Tous les cieux sont venus hanter mes yeux de rêve,
Les cieux où luit l’azur infirme du Réel :
Les cieux se sont éteints devant mes yeux de rêve …

Tous les yeux sont venus hanter mes yeux de rêve.
Les yeux où luit la joie infirme du Réel :
Et les yeux ont saigné devant mes yeux de rêve …

Ce sont des mots bizarrement assemblés et rythmés, voilà tout.
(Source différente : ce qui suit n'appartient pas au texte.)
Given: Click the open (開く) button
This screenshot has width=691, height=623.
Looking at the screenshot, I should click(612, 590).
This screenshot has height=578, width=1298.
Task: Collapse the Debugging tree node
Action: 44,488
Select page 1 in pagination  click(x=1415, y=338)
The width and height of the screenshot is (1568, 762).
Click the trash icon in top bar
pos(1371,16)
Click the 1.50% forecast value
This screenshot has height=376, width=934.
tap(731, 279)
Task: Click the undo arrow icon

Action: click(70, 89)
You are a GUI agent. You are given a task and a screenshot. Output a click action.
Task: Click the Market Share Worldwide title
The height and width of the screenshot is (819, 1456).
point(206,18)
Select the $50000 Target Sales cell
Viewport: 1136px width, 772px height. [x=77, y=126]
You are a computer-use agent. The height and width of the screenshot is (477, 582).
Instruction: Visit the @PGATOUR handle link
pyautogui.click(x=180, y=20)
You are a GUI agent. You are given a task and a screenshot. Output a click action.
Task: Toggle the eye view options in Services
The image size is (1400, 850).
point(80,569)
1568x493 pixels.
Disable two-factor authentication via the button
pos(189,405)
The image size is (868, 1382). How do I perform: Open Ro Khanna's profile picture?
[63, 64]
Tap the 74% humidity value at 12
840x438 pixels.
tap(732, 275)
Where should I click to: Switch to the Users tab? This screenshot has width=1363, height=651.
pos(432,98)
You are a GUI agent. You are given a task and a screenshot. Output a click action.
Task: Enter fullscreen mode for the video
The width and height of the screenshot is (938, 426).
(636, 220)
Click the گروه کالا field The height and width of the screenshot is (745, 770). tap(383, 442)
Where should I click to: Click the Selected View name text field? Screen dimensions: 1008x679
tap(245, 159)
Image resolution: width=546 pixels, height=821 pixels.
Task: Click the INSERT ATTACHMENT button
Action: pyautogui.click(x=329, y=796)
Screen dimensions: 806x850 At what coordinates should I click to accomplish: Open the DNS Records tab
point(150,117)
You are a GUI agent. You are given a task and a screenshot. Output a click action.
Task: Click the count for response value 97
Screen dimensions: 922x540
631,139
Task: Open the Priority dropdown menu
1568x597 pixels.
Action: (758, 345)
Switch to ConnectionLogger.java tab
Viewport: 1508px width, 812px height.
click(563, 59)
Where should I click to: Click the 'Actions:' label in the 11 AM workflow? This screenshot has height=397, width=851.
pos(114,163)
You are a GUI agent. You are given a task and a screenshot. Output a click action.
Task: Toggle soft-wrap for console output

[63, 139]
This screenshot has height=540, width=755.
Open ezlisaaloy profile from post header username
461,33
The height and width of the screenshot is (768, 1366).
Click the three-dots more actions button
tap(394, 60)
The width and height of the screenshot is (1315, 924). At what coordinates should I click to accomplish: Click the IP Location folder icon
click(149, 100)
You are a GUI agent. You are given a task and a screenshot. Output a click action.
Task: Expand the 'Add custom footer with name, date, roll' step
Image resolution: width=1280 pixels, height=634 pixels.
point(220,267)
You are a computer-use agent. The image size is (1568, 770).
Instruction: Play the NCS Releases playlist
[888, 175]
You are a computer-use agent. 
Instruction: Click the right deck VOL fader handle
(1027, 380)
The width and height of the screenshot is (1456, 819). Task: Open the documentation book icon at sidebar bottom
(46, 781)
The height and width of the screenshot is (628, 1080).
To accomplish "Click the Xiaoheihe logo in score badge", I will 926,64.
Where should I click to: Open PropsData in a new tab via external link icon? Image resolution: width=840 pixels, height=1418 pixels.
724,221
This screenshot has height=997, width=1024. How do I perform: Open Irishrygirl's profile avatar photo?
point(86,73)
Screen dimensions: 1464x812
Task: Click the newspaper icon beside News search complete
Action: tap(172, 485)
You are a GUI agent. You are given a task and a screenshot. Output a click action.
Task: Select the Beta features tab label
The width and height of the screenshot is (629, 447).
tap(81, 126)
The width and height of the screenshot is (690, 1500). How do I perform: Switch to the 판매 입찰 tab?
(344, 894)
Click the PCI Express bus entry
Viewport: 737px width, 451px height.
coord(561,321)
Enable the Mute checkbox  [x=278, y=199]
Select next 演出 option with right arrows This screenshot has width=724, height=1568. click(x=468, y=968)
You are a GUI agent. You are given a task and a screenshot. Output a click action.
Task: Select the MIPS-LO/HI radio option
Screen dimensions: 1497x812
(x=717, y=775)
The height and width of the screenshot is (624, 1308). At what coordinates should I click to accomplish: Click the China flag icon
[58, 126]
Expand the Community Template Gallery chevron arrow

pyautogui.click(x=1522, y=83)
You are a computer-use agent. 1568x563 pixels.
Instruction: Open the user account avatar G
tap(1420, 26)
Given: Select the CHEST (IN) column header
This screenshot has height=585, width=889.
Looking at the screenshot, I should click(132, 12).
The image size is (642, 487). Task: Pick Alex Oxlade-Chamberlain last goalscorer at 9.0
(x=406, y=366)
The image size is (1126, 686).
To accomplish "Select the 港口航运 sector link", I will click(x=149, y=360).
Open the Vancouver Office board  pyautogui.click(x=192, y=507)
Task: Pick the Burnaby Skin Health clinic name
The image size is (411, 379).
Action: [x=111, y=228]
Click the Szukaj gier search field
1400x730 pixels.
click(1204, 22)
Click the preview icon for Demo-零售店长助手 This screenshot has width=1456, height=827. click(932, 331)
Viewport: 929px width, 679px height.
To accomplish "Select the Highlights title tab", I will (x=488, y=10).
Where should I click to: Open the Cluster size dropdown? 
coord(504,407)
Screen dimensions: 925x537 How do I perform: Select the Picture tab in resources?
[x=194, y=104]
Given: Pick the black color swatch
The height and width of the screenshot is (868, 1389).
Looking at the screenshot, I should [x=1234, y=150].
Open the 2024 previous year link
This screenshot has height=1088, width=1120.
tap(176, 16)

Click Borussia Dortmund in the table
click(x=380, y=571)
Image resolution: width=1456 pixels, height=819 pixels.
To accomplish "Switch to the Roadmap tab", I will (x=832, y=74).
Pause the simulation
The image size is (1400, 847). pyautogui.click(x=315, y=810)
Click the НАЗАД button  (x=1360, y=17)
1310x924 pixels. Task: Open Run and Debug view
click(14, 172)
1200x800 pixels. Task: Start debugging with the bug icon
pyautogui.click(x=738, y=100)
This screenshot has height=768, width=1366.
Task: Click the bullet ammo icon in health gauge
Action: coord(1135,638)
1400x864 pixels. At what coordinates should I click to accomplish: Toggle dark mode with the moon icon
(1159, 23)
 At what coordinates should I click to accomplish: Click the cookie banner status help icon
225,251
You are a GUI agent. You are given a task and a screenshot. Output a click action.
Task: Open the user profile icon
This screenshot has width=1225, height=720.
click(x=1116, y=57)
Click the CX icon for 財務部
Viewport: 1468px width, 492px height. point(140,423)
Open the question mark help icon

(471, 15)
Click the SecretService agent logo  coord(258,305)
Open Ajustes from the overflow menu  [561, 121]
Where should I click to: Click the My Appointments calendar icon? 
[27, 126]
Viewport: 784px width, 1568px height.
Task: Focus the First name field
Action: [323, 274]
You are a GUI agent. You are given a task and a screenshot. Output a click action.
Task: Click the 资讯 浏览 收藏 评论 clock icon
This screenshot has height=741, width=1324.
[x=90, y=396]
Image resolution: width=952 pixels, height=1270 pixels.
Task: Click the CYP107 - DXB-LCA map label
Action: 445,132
Un retrouve à toutes les époques de décadence la même recherche des rythmes heurtés et bizarres, des chûtes imprévues, des baroques assonances. Pentadius confectionnait des vers que ses contemporains appelaient vers serpentins et qu’ils comparaient à un serpent qui se mord la queue. En voici un échantillon :

Sentio, fugit hiems, zéphyrisque moventibus orbem
Jam tepet Eurus aquis ; sentio, fugit hiems.
Parturit omnis ager, prœsentit terra calorem,
Germinibusque novis parturit omnis ager.
Lœta vireta tument, foliis sese induit arbor,
Vallibus apricis lœta vireta tument.

Voici un jeu poétique du même genre que j’emprunte à M. A. Sabatier :

Dans la plaine aux frissons roux
Pauvre nous !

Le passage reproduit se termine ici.